>>

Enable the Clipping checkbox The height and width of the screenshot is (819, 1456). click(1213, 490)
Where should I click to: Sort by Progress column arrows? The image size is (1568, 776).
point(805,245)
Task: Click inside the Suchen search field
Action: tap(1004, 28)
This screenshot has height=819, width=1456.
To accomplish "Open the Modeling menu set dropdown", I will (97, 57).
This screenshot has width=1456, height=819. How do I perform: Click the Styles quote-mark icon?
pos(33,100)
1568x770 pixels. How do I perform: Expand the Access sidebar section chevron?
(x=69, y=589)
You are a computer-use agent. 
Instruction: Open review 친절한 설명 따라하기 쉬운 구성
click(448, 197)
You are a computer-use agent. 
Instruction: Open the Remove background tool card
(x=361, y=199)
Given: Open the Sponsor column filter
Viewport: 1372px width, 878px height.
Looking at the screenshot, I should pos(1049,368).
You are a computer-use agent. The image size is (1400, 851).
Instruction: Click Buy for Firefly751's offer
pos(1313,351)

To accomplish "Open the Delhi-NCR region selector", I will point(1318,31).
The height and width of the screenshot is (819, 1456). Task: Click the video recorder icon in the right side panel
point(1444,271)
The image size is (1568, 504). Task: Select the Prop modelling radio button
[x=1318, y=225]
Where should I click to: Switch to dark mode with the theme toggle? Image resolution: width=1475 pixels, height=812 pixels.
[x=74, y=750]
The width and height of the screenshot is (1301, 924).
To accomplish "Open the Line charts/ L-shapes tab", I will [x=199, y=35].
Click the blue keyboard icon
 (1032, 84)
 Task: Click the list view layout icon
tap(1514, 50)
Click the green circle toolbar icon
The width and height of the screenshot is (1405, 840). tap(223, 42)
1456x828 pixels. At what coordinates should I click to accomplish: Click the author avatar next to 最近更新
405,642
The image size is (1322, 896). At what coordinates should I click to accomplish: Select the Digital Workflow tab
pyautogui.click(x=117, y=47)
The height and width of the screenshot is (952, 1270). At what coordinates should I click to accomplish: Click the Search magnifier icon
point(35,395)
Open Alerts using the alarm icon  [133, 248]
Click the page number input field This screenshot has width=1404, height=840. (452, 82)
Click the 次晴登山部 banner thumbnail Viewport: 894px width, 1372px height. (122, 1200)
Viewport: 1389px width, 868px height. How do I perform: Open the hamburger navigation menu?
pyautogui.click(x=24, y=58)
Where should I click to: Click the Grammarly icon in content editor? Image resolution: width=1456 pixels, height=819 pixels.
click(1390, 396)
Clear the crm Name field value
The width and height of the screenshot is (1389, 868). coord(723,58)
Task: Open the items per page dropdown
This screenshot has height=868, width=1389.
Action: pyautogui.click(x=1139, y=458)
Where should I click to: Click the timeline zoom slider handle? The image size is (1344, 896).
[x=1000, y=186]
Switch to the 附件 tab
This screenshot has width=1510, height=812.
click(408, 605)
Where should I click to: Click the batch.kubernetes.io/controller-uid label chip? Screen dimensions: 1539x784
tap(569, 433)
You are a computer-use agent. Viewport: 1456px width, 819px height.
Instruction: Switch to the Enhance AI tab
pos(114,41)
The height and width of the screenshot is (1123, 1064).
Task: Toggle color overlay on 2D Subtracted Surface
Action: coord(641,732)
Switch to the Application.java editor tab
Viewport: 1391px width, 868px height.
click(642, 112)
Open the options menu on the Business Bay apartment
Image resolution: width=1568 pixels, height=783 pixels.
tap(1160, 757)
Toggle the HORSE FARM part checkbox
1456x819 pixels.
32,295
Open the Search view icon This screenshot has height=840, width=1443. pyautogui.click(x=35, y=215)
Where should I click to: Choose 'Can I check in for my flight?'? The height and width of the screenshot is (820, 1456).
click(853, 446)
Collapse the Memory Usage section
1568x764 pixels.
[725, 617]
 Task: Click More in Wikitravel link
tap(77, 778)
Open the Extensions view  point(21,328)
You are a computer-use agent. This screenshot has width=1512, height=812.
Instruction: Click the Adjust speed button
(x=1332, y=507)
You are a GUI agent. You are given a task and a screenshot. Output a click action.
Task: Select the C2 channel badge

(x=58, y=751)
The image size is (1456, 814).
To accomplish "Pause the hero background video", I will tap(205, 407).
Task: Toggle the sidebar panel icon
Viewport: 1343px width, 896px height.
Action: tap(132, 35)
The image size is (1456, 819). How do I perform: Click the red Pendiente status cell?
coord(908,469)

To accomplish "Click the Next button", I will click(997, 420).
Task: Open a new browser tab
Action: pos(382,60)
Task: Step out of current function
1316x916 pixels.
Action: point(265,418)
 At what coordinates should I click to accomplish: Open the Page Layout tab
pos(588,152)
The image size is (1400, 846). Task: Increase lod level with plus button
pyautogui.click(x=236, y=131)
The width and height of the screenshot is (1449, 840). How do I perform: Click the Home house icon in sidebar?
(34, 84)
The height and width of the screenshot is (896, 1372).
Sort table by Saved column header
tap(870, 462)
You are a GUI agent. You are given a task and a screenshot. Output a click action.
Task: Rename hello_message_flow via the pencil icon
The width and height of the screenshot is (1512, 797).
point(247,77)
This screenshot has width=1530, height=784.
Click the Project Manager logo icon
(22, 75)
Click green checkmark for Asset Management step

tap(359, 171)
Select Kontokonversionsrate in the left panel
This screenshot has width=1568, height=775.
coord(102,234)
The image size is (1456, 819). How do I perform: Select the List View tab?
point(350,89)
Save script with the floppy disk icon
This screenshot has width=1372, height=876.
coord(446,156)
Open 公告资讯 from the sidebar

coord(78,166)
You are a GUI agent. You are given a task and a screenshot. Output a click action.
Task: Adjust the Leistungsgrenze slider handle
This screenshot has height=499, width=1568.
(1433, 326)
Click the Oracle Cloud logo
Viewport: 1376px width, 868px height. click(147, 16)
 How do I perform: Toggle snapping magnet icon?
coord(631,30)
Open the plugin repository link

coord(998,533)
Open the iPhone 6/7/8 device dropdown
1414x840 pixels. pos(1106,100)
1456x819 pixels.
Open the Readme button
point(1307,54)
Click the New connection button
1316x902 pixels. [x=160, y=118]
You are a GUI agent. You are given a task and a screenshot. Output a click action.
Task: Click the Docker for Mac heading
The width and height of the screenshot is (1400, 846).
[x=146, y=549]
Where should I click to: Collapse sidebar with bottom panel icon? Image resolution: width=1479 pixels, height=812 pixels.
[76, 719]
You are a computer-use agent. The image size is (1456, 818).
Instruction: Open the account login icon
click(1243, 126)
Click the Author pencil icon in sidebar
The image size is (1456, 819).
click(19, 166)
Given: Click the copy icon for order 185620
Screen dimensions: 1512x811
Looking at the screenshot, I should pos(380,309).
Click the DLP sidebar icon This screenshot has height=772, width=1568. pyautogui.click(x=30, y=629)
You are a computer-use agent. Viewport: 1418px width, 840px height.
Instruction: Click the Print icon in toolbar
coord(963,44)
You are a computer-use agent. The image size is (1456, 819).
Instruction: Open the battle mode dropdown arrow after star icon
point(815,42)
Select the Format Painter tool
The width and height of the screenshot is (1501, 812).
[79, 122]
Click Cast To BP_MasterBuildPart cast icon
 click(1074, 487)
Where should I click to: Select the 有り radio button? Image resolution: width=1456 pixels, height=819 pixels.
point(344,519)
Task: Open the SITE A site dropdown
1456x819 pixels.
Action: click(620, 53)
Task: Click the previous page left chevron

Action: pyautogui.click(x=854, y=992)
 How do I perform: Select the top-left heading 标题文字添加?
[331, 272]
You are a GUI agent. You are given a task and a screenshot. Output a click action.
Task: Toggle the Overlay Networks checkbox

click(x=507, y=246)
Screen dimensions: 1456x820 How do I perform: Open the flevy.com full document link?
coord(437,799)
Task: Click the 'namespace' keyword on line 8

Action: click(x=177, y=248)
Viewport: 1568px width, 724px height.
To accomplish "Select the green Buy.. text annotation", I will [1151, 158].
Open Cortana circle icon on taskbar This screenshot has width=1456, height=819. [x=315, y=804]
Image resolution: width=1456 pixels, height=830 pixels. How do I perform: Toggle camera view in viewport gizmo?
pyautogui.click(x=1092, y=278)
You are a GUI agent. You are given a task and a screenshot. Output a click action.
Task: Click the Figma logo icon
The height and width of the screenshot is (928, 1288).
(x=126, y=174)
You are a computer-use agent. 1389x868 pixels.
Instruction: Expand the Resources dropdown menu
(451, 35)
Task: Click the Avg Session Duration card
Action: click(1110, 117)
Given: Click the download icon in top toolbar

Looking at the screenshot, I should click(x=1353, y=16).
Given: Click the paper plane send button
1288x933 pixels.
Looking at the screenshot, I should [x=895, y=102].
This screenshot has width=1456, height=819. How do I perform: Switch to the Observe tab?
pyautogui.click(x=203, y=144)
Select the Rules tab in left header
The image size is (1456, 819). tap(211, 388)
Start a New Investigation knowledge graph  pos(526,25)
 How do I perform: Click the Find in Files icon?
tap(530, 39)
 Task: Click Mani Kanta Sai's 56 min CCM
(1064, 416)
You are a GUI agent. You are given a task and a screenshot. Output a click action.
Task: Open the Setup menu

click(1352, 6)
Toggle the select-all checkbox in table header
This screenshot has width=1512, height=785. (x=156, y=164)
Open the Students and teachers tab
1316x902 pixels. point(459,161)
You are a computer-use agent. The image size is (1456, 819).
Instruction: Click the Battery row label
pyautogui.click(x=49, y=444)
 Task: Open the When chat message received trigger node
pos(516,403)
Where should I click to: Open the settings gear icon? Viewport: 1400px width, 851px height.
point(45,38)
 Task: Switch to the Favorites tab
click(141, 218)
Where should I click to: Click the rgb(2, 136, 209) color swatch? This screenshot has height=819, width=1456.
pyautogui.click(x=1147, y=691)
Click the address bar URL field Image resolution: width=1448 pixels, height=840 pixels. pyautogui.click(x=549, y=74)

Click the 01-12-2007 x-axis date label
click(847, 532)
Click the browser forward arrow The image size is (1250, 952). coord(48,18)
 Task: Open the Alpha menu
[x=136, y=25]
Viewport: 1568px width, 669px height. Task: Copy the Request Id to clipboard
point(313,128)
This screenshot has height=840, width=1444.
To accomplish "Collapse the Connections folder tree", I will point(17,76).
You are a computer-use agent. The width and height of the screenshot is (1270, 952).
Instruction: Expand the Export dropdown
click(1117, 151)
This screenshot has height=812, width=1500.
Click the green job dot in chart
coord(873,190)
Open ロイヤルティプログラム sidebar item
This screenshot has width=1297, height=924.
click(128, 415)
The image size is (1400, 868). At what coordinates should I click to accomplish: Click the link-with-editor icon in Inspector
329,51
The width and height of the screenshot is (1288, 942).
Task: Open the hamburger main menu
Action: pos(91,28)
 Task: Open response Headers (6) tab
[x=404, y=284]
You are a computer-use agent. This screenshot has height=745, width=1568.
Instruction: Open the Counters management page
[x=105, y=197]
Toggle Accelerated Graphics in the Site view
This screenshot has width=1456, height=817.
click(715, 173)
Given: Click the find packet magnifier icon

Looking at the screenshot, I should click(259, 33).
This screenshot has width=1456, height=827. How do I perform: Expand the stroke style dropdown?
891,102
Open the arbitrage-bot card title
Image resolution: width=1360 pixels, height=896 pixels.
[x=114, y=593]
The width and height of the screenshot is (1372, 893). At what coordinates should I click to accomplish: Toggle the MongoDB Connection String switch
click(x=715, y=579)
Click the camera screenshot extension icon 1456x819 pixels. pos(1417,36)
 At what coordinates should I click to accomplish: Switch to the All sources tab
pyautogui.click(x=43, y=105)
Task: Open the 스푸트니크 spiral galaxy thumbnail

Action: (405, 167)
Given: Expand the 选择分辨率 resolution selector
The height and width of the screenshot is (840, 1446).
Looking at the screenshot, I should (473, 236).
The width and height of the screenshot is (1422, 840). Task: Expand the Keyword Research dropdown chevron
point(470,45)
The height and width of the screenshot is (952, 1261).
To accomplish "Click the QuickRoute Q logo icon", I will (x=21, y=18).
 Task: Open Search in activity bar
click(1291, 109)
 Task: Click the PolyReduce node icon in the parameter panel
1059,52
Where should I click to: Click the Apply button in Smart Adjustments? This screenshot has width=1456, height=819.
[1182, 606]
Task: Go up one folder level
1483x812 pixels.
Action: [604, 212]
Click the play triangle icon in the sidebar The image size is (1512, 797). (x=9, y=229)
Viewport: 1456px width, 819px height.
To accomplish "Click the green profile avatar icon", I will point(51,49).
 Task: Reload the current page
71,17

<<

Exercise prompt
From the entries above, write out only the lines starting at the line that holds "Open Cortana circle" and ending at the line that holds "You are a computer-use agent. 1389x868", keeping both and matching them exactly.

Response to this task
Open Cortana circle icon on taskbar This screenshot has width=1456, height=819. [x=315, y=804]
Image resolution: width=1456 pixels, height=830 pixels. How do I perform: Toggle camera view in viewport gizmo?
pyautogui.click(x=1092, y=278)
You are a GUI agent. You are given a task and a screenshot. Output a click action.
Task: Click the Figma logo icon
The height and width of the screenshot is (928, 1288).
(x=126, y=174)
You are a computer-use agent. 1389x868 pixels.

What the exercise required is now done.